## ACTION ITEM
Retype every line from the one containing "Screen dimensions: 637x348" through the last line of the records below, both included; leave out the pictures.

Top of SUPPLIED RECORDS

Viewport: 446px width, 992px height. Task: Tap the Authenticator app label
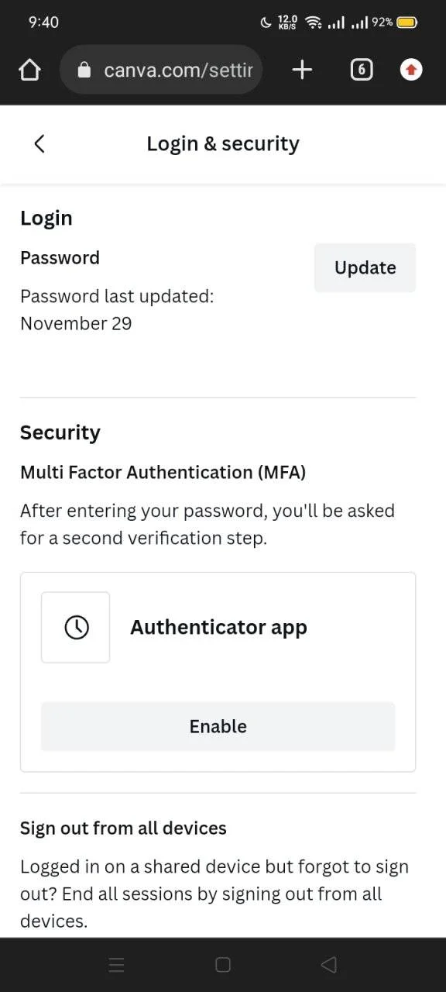click(x=218, y=627)
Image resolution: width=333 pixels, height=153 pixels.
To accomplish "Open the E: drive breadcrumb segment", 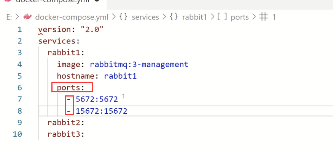I will (9, 17).
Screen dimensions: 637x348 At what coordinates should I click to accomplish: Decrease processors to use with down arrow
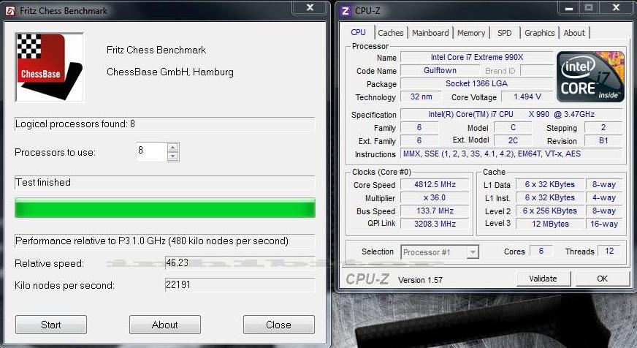[x=172, y=156]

Bottom of SUPPLIED RECORDS

## WRITTEN RESPONSE
Screen dimensions: 637x348 At what coordinates should I click to accomplish: Decrease processors to use with down arrow
[x=172, y=156]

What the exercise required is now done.